Investigué antes de viajar. Y me enteré rápidamente de que era ilegal sacar las cenizas de alguien del país. Pensándolo un poco, es obvio. Pero eso no logró cambiar mi idea. Una de mis opciones fue averiguar las maneras en las que los contrabandistas pasan droga por la frontera, y evitan que los perros la huelan. Descubrí varias formas de hacerlo, pero finalmente decidí un plan bastante más simple: las puse en su bolsa de siempre adentro de un neceser pensando que, si me descubrían, le explicaría al encargado que eran polvos para la cara. Creí, y sigo creyendo, que era una buena excusa. Pero nadie me preguntó nada. Y aterricé sin problemas.

Era la primera vez que estaba en París. Eran cinco días sola, antes de partir a Italia. Me dediqué los cuatro primeros a recorrer la ciudad, a conocerla y reconocerla. En mi cabeza guardaba todas las imágenes posibles, buscando en mi memoria, y quizás en mi propio imaginario, el lugar donde le habría gustado estar a mi mamá. El último día hice lo que me había prometido hacer. Preparé una lista con las canciones que ella había dejado escritas para su misa, y me puse a caminar. Doce kilómetros de distancia entre mi hostal y el puente del Sena que elegí para dejar la primera mitad. Es uno común, cerca del Jardín de las Plantas. Allí había varado un barco donde vive gente, y me gustó. El río estaba alto, estaba empezando a llover en esos días de verano en los que, de repente, llega la tormenta. Dejé que se fueran con la corriente.

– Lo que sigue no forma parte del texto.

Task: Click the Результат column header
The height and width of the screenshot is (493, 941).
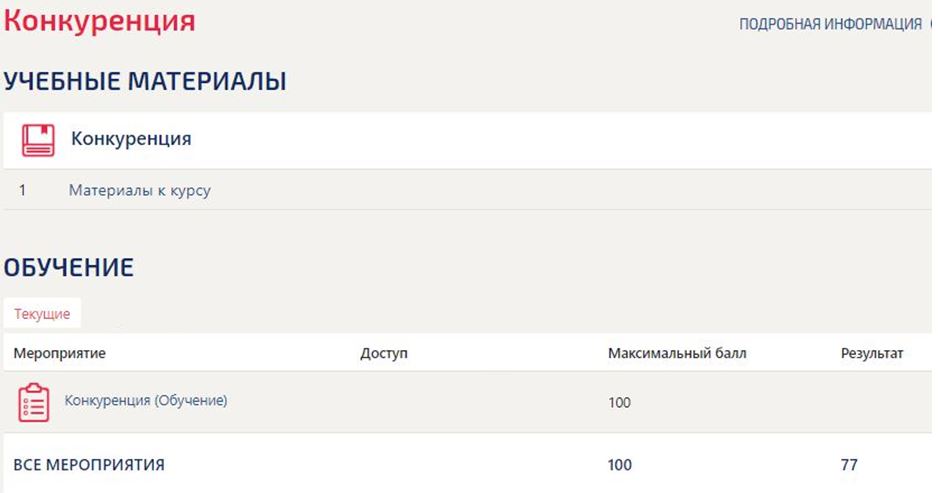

Caminé otros siete kilómetros hasta Sacré-Cœur, en un recorrido de una hora y quince minutos. Había dejado de llover. Mi mamá era católica, le gustaba mucho esa iglesia. Para mí la vista era linda. Bastaba con eso. Cuando llegué, estaba llena de gente, como siempre suelen estar esos lugares tan turísticos. Busqué un buen rato alguna esquina tranquila para cumplir con la segunda parte de mi tarea. Me reía imaginando qué pensaría la gente si supiera de mi plan. Pero también pensaba, y sigo pensando, que no debo haber sido la primera en hacerlo. Después de un rato vi un rosal en una especie de plaza que hay al lado del mirador. Y decidí que ese sería el lugar. Vacié la bolsa Ziploc, y me fui. Ya no quedaba nada. Mientras caminaba de vuelta, volvió a llover.

No he vuelto a París desde esa vez. A veces pienso que debería hacerlo, porque a pesar de no ser una ciudad que me guste particularmente, tengo una conexión con ella. Otras veces pienso en no hacerlo nunca más. En que, quizás, es mejor que mi recuerdo se quede en ese último viaje que hice con mi mamá, pero sin ella a mi lado.

Sofía Aldea es periodista y editora de Paula.cl.